Overview

MATH2019 is a Mathematics Level II course which is only available to students for whom it is specifically required as part of their program. There is an online equivalent course MATH2018.

Units of credit: 6

Prerequisites: MATH1231 or MATH1241 or MATH1251 or DPST1014

Exclusions: MATH2018, MATH2221, MATH2121, MATH2011, MATH2111

Equivalent: MATH2018

Cycle of offering: Term 1 

Graduate attributes: The course will enhance your research, inquiry and analytical thinking abilities.

More information: The Course Outline contains information about course objectives, assessment, course materials and the syllabus.

Important additional information as of 2023

UNSW Plagiarism Policy

The University requires all students to be aware of its policy on plagiarism.

For courses convened by the School of Mathematics and Statistics no assistance using generative AI software is allowed unless specifically referred to in the individual assessment tasks.

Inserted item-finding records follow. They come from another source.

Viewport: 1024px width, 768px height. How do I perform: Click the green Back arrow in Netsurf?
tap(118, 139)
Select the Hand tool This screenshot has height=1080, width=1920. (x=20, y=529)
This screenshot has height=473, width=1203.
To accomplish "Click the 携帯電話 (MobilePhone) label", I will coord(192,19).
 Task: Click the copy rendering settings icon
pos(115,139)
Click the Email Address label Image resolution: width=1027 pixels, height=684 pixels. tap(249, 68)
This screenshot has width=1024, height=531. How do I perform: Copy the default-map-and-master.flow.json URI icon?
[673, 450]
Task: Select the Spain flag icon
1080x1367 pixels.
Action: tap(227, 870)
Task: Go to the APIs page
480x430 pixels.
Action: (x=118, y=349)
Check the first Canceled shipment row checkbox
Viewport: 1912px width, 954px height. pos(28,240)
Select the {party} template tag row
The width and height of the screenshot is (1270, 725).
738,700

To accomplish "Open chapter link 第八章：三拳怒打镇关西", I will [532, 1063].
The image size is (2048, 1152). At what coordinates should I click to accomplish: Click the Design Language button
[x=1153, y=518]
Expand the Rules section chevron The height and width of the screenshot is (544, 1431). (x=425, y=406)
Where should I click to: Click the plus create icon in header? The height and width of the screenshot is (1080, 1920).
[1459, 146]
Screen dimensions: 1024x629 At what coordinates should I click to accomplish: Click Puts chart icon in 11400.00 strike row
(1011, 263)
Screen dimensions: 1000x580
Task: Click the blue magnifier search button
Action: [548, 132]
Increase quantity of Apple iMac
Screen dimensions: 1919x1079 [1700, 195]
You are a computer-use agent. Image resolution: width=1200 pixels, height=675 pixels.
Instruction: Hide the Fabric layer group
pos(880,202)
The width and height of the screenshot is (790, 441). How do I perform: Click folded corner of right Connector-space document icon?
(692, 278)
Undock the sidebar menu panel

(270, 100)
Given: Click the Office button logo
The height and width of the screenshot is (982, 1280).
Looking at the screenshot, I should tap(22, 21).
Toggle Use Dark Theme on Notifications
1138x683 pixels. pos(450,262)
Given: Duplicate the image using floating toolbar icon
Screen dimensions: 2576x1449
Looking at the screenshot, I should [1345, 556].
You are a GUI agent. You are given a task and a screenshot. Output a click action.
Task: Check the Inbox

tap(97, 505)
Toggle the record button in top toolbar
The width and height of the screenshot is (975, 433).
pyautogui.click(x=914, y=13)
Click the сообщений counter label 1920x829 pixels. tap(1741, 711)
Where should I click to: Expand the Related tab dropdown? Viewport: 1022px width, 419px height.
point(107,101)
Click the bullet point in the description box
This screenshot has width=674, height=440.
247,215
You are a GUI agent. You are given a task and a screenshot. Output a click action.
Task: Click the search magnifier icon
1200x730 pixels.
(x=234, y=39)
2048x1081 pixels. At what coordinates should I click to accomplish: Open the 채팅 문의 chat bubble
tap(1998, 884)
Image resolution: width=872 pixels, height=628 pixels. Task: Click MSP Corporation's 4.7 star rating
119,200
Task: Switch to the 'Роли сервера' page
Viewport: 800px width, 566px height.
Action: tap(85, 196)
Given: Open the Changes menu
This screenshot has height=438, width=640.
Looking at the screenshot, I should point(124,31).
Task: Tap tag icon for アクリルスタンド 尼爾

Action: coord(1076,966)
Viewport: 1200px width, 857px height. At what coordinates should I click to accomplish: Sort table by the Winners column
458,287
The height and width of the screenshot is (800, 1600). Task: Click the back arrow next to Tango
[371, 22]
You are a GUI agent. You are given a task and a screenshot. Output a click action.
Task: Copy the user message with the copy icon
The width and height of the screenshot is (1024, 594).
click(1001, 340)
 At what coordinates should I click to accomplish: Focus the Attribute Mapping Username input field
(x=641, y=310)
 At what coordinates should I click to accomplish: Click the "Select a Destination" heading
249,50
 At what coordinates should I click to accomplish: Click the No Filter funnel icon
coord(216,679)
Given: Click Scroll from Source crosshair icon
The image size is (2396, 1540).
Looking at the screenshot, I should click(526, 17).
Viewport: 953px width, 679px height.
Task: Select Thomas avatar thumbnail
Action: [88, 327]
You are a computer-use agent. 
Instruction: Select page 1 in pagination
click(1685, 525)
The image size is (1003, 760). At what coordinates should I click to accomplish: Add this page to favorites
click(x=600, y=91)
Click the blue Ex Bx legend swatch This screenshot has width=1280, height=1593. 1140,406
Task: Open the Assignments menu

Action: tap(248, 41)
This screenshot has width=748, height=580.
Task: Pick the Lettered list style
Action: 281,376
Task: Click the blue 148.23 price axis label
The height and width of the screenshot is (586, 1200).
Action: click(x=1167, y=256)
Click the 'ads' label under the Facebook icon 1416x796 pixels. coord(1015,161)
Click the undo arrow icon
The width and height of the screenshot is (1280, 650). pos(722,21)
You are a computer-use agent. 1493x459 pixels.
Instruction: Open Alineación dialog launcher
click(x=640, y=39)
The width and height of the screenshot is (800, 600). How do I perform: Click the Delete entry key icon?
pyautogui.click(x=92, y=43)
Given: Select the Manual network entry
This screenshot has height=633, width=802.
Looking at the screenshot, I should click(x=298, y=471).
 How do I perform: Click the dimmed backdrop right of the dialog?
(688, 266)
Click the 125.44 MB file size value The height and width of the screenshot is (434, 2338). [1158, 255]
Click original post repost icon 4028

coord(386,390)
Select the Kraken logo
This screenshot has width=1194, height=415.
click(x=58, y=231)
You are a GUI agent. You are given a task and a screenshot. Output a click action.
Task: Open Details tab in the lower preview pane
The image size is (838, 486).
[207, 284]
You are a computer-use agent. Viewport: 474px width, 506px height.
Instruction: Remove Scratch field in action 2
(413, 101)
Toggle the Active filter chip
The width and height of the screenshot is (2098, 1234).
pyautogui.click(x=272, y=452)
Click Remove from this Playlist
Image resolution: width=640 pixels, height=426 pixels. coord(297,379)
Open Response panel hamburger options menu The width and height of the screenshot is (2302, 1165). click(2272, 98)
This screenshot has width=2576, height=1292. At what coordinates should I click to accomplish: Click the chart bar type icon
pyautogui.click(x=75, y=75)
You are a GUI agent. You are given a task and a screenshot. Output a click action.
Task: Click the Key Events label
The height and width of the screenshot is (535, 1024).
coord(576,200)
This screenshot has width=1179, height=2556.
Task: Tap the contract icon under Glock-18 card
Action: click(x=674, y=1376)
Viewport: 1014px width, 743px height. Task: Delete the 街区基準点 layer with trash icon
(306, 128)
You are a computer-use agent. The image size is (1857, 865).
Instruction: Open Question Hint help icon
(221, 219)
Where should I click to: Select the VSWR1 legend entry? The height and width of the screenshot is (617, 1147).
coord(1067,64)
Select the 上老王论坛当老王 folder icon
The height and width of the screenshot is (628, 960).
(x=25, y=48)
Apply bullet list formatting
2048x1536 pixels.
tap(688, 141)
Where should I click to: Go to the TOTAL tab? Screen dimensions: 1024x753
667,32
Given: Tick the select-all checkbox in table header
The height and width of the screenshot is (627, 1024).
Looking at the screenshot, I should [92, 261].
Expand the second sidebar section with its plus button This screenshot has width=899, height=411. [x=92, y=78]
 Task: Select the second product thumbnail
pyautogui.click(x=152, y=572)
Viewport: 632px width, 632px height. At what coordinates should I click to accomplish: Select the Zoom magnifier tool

If its use is detected in the no assistance case, it will be regarded as serious academic misconduct and subject to the standard penalties, which may include 00FL, suspension and exclusion.

The Online Handbook entry contains up-to-date timetabling information.

If you are currently enrolled in MATH2019, you can log into UNSW Moodle for this course.

Course aims

This course is designed to introduce students of Engineering to some mathematical tools and analytical reasoning that may be related to, and useful in, their future professions. The course features the mathematical foundations on which some of the world's engineering advancements have rested on, or are related to. The course is not designed to be over-technical in terms of theoretical mathematics, rather it features a range of highly useful concepts that are at the core of applied mathematics.

Course description

Partial differentiation and applications, vector algebra, double integrals, ordinary differential equations, introduction to vector field theory, extrema of functions of 2 variables, matrices and their applications, Laplace transforms, Fourier series, partial differential equations and their solution for selected physical problems.

Note: Available only to students for whom it is specifically required as part of their program. MATH2018 is equivalent to MATH2019.